PeptiDream has seen its shares — which closed at ¥5,390 on Friday — more than double over the past two years for a market value of about $2.7 billion, and partnerships with global pharma giants including Bristol-Myers Squibb Co., Novartis AG and Roche Holding AG’s Genentech have helped bring in more money. Reid in an interview said his company expects to announce more international tie-ups this year, another sign, he believes, of the green shoots emerging in the sector.

Companies like PeptiDream, Sosei Group and Healios KK are “doing deals and showing that Japan biotech can do something,” said Reid, who is also head of research and development at PeptiDream. “Hopefully in years to come, people will look at us — and we will be the example of why biotech in Japan turned around.”

Sosei, which has the rights to technology that allows it to develop drugs in a more targeted way, has expanded through acquisitions and seen its shares surge about 300 percent over two years.
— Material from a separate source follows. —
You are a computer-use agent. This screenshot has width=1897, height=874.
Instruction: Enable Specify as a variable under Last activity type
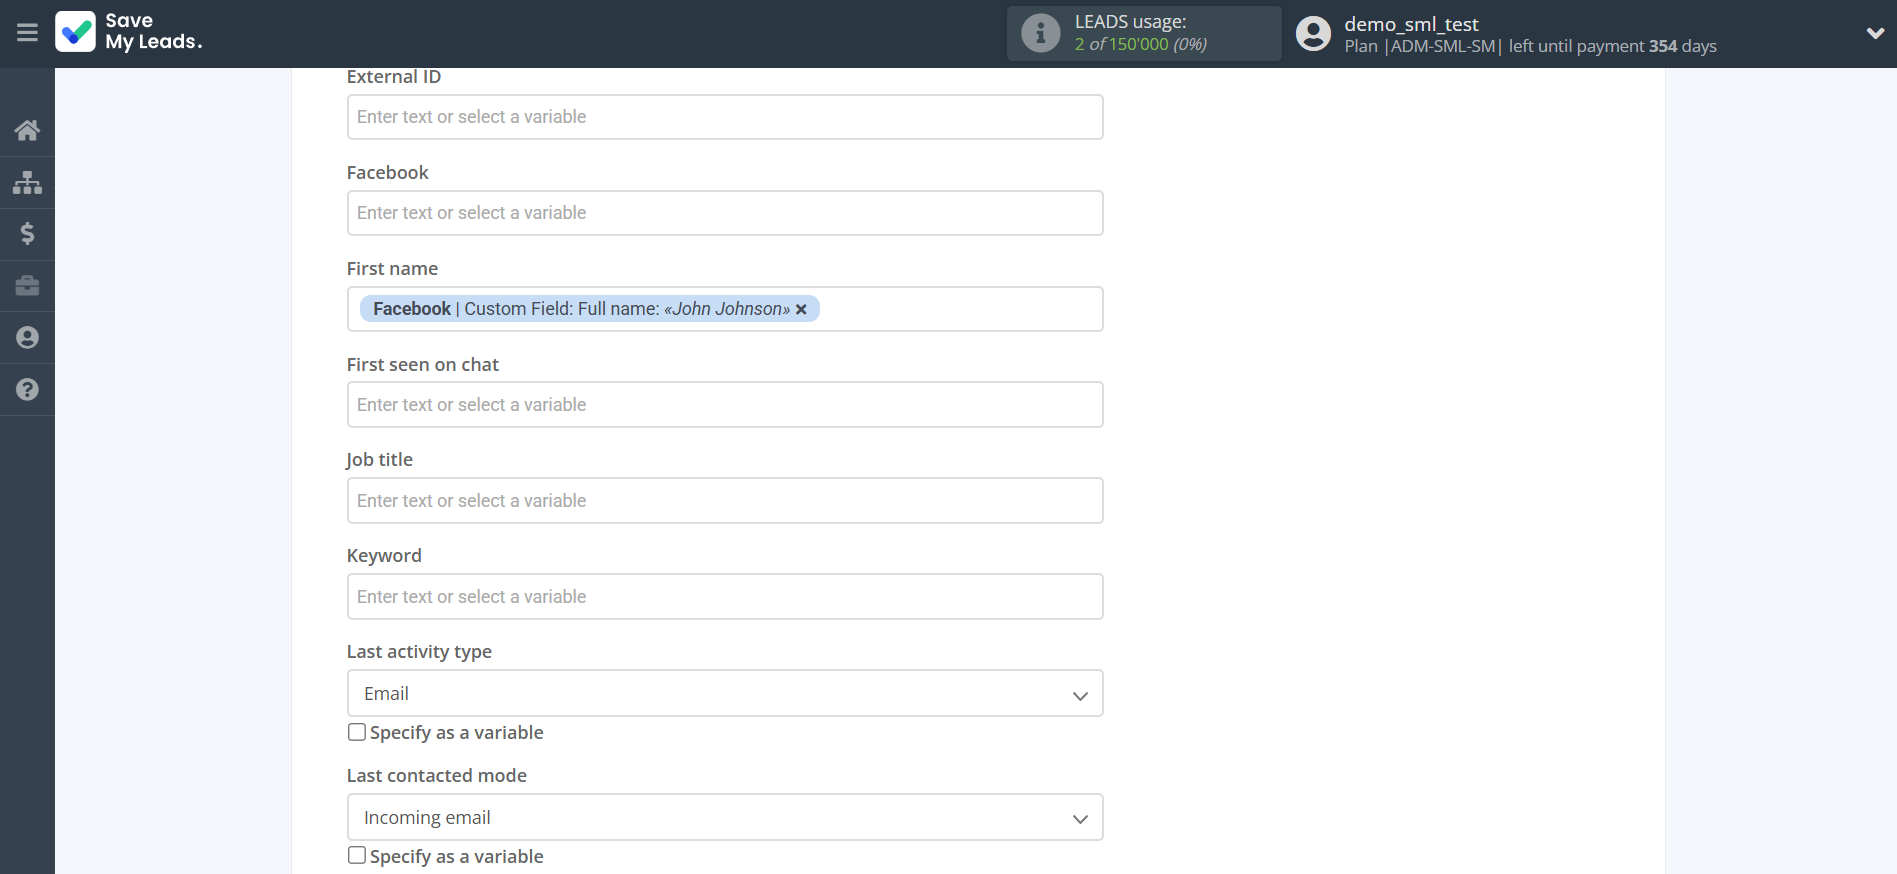coord(357,732)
Healios, which uses stem cell technology to develop treatments for stroke and vision loss, has seen its stock jump about 53 percent over that period.

While Japan has large academic institutes producing world-class science, many of its inventors have shunned entrepreneurship. The nation’s vast drug sector is dominated by multinationals and local behemoths like 235-year-old Takeda Pharmaceutical Co. After the woes of the biotech industry in the 2000s, innovative startups, usually key to bringing in new drugs and technologies, largely fell off the map in Japan.

Now a number of smaller companies are beginning to try again, propelled partly by Prime Minister Shinzo Abe’s more favorable regulations. Burdened with an aging population and tighter fiscal budgets, Japan is seeing more value in newer therapies. Legislation to encourage emerging new areas such as regenerative medicine, which focuses on repairing damaged body organs, has spurred investment.

“More success stories with basic researchers getting very high economic benefits is a stimulus for others to follow in the path,” said Makio Kitazawa, Tokyo-based partner and managing director at the Boston Consulting Group. “A huge change is happening due to some new pressures such as very tight government budgets and new generations of researchers and risk money.”

Still, the progress of some of the new regenerative medicines remains to be seen, with less than a handful having reached the market. Some critics also caution that loosening regulations could have an effect on safety.

One proponent of policies to spur the development of new medicines has been Tatsuya Kondo, the neurosurgeon who helms Japan’s drug regulator, the Pharmaceuticals and Medical Devices Agency. Since Kondo took over in 2008, the PMDA has pushed to speed up the approval process.

While the PMDA got its start by copying its U.S. counterpart, Kondo is now looking ahead, he said in a November interview. Although Japan has contributed to global scientific advances for years, the country has yet to establish a vibrant start-up environment. This could be changed by getting firms to work more closely with the regulator through the drug development process, according to Kondo.

The regulator has been “super receptive in listening,” and very open to finding the best way to move peptides through regulatory processes, Reid said. Made of amino acids, peptides are much like proteins, although they are shorter versions.

PeptiDream uses its peptide system to facilitate the discovery and testing of new drugs in a range of diseases from cancer to neurological conditions. The company also offers a window into the evolution of the biotech industry in Japan.

Reid arrived in Japan 14 years ago, fresh from a Ph.D. in biochemistry from Dartmouth College, to be an associate professor at Tokyo University. He recalls the first time he mentioned his entrepreneurship ambitions to researcher Hiroaki Suga. The response was: “Why would you want to do that?”

But the two saw each other regularly. And when Suga — who had a breakthrough in peptides — was approached by a U.K. firm for a partnership, he remembered the conversation and invited Reid on board.

The two scientists and other co-founders initially put their own money into the company. They went on to raise an early round of funding in 2008 from outside investors and eventually listed on the public exchange in 2013. Despite a 10 percent drop in the share price this year, the stock has climbed more than eightfold since it started trading in 2013. Sixteen larger pharmaceutical companies now have partnerships with the firm.

“We really want to be a drug discovery engine,” Reid says. “Building a Japanese biotech doesn’t need to be as risky as people believe.”